Pillar Two: Compliance

Data protection regulations have many nuanced requirements. Knowing where to apply protection and at what level is crucial in adhering to regulations. Compliance starts with knowing what assets you have. A CASB can classify the data under its brokerage to allow an organisation to meet requirements of regulations such as the EU’s GDPR and the UK’s DPA2018.

Pillar Three: Data security

A CASB is part of the security toolkit of an organisation. A CASB is designed to facilitate data security policies, working symbiotically with security enforcement solutions like Data Loss Prevention (DLP) tools. A CASB can help enforce data security mechanisms including encryption, access control, policies on data collaboration, as well as DLP. In doing so, data exposure by both accidental and malicious means is prevented.
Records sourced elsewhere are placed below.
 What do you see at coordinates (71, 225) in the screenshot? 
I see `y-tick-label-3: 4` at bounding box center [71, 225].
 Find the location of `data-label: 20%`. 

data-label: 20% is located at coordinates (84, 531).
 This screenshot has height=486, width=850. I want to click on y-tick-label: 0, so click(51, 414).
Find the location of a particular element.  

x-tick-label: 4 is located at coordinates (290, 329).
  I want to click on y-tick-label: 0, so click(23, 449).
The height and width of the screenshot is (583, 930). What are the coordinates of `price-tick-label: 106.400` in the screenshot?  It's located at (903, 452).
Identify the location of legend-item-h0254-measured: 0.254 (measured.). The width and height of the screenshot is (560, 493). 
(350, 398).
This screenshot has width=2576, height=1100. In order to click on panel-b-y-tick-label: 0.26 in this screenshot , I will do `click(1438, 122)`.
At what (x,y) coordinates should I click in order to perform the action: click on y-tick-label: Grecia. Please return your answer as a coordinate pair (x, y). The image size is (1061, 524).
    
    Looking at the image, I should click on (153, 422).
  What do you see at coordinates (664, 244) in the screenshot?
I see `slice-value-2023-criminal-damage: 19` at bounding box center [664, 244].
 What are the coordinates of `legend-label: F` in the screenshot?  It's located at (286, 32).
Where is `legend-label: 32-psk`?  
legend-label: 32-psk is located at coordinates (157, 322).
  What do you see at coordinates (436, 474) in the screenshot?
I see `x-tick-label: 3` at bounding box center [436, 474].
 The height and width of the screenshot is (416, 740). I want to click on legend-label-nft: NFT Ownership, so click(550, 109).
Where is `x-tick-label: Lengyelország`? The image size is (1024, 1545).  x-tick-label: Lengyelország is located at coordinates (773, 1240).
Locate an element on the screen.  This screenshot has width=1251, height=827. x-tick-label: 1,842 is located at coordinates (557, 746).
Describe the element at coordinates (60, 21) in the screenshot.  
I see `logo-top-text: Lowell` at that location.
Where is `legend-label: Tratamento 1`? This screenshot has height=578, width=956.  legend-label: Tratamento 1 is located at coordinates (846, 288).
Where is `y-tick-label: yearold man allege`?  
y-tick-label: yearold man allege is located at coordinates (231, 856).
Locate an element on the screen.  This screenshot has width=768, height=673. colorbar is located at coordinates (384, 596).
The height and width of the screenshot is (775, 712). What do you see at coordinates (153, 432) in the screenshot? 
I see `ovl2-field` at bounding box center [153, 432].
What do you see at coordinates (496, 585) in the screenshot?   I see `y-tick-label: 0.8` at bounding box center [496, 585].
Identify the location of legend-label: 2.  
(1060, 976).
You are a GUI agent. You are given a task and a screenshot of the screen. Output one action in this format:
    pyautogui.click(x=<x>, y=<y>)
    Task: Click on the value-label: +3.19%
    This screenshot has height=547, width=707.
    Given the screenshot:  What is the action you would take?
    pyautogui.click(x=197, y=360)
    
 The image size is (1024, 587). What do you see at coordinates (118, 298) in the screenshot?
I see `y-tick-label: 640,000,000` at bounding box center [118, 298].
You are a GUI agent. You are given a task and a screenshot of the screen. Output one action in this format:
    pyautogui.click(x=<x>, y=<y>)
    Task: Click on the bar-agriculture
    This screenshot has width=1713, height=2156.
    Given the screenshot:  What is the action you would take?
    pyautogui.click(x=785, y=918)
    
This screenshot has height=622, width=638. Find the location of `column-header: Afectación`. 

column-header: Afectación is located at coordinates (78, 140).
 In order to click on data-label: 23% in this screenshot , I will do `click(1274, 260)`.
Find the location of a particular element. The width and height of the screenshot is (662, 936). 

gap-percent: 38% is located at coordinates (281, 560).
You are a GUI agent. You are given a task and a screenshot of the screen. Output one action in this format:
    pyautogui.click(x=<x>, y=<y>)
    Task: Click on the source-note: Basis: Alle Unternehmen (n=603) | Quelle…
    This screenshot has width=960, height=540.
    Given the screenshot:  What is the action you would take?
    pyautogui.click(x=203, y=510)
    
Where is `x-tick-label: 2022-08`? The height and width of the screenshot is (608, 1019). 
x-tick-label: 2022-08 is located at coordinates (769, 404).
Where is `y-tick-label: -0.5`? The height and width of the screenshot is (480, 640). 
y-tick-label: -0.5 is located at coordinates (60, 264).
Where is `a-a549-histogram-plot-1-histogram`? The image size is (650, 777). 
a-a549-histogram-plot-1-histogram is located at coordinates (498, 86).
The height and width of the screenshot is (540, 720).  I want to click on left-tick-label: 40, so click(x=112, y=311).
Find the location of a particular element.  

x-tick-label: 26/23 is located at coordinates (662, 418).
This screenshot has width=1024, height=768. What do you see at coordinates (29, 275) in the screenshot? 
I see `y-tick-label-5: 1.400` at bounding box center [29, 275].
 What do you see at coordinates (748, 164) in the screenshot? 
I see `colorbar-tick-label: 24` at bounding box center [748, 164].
Pillar Four: Threat prevention

The preventative measures offered by a CASB is one of its most powerful capabilities. A CASB can use smart technologies such as machine learning-enabled User and Entity Behaviour Analytics (UEBA). Using UEBA, a CASB sets baselines of normal behaviour. This baseline is used to spot anomalies and patterns that can indicate a threat. From there, a CASB provides measures to prevent a threat from becoming an incident, including adaptive access control and threat intelligence to block malware infection.

Things to Consider When Selecting a CASB?

A CASB is part of an overall package of security measures. It acts to orchestrate and deliver appropriate security using intelligent analysis. As WFH continues to challenge our business we need to shore-up our defences by using the best technology we can get. Cloud computing has allowed organizations the world over to continue business as normal, a CASB can ensure that the data that oils the wheels of our business is secure.

Making the right choice of CASB and the right partner to deploy the solution is important. Some features to look out for include:

Cloud app discovery

• What is the reach of the CASB?
• Can it extend your DLP strategy to the cloud?
• Does the CASB support on-premise discovery or is this externalised?

Identity and access management

• Does the CASB offer granular control over access and support enforcement of multi-factor authentication?
• Does the solution support unique policies for both managed and unmanaged devices?

Threat prevention

• What threats can the CASB prevent?
• Does the solution provide machine learning-based UEBA to monitor entities and devices?

Policy management and DLP

• Can the CASB enforce in-transit DLP policies?
• Can policies be enforced using granular rules based on user, device, app, time, etc.?

Encryption and Compliance

• Can sensitive data be identified/classified in cloud apps?
• Can the solution provide insights into user access and data use?
• At what level is monitoring performed, e.g. record, app, user level?
• Can the CASB solution help prevent access by former employees?